More than all that, though . . . she was kind. The sort of kindness that made a man not know what to do with himself, when she looked at him with those clearer-than-the-sky blue eyes and saw right down to his soul, stopped what she was doing, and listened. Understood.
“Well?” Jerry’s voice grated into his thoughts.
“I might’ve been thinking about her,” Luke admitted, quick to pick up a two-by-four and measure it. Hopefully Jerry would let it be.
“Well, what’re you gonna do about it, son?”
Luke propped the wood against the wall. “What can I do? I’m leaving in a few weeks. Maybe a few months.”
“See? Look at you. You’re already solving it. Stretch those weeks on into months, those months on into years, and before you know it, you’ll be as much a part of this place as old Jerry here, and then there’s no leavin’, no matter what.”

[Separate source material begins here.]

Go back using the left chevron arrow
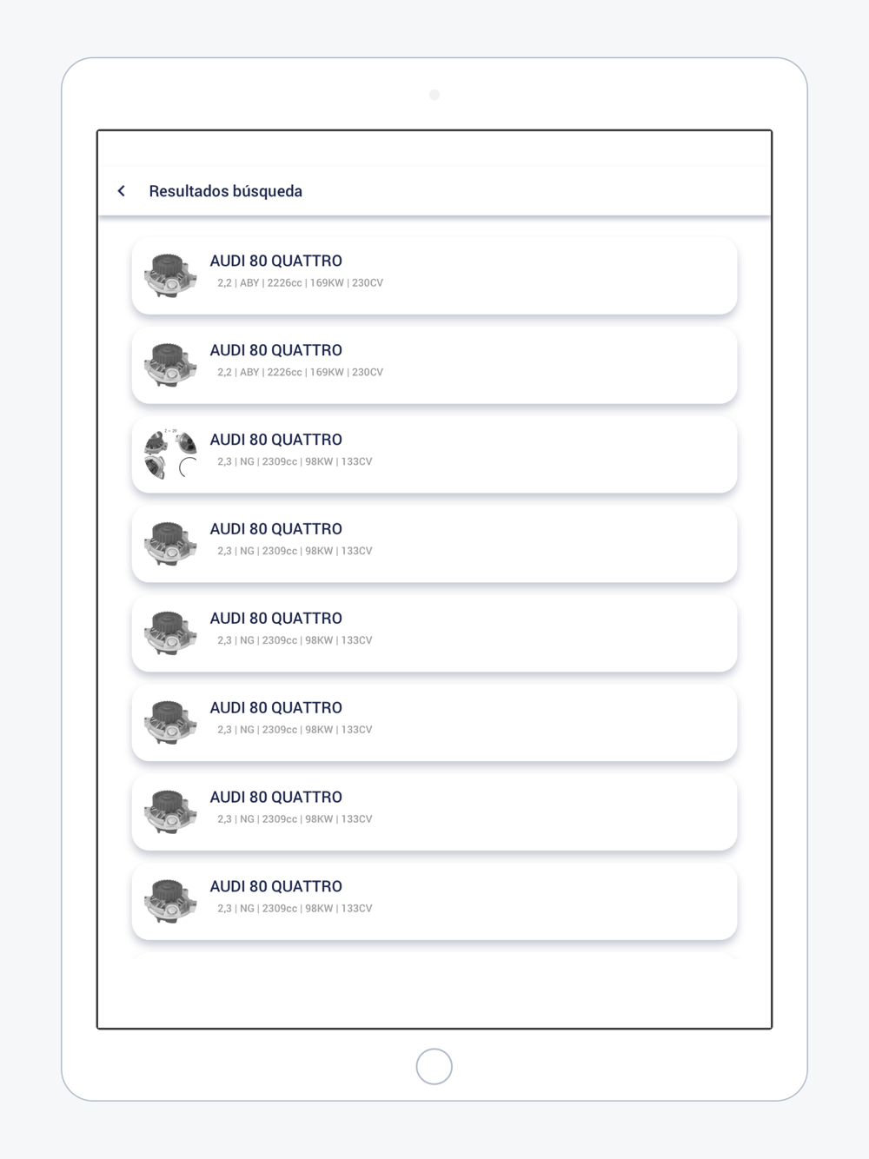[122, 191]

“I don’t think I can stay,” Luke said, thinking about the scarcity of that pilot job. A man needed to earn a living, especially if he had hopes of providing a home for someone someday. The very idea of having a someone was miraculous. His heart’s door had been firmly shut after everything with Caroline, and yet the thought kept knocking on it. And the irony of him needing to leave town to make that possible urged him to pound a bucket of nails more into that place inside, nail it firmly shut forever. Luke narrowed his eyes. “But even if I did, that doesn’t mean she’d want me to. I just showed up out of the blue one day and inserted myself into her life. A girl like that . . . she doesn’t need me getting in her way.”

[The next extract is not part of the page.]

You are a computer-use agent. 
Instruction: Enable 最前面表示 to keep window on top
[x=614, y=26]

“True, you are in the way more often than not,” Jerry said, chewing on his straw.
“Thanks.”
“Just sayin’. But who’s to say she doesn’t want you in the way? Many a fella’s tried to court Hannah Garland. Just none of ’em can keep up with her, is all. She’s got twelve schemes and ideas in her head if she’s got one, and never has there been any room there for a fella, too.”